Georgia Bulldogs, SEC Championship Game in Atlanta, Saturday, December 1
The Georgia Bulldogs overcame an 0-2 start last year by winning 10 consecutive games on their way to the SEC East title. Unfortunately for Mark Richt’s group, they ended the season the same way they started.
Georgia was crushed by LSU 42-10 in the SEC title game and went on to suffer a heartbreaking triple-overtime loss to No. 17 Michigan State in the Outback Bowl.
This year’s group has avoided another slow start. Georgia is off to a 4-0 start and a No. 5 ranking in both polls. The Bulldogs are using 2011’s failure to fuel the push towards a 12-0 regular season before facing Alabama in this year’s SEC title game.

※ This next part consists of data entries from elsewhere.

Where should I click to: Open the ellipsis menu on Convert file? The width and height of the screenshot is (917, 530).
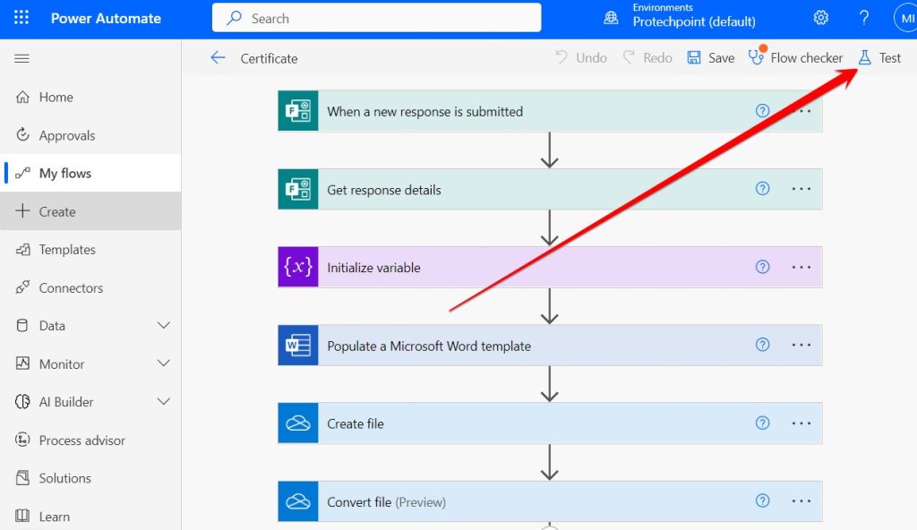click(x=801, y=501)
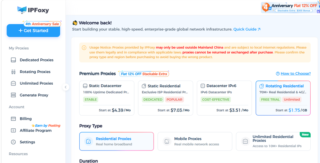The height and width of the screenshot is (163, 320).
Task: Click the IPFoxy logo
Action: tap(33, 10)
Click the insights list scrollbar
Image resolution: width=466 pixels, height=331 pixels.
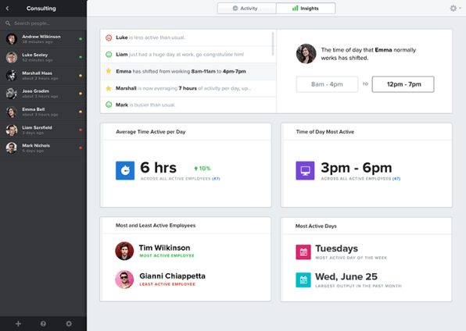(x=273, y=44)
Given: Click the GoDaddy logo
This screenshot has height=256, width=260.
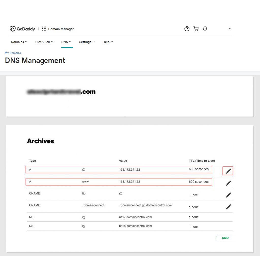Looking at the screenshot, I should point(22,29).
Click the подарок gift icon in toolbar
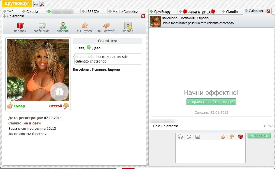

Junior quarterback Aaron Murray leads a Georgia offense that ranks ninth in the country in scoring with 47.5 points per game. That group will challenge an Alabama defense that gives up a mere 5.3 points per game—second in the nation.
Georgia fans are sick of watching other SEC teams hoist national championship trophies as their own team continually comes up short of expectations. They will pack the Georgia Dome in December—less than two hours from their campus in Athens—to cheer their Bulldogs on, providing the toughest, and loudest, obstacle to the Crimson Tide on their road to repeating as BCS National Champions.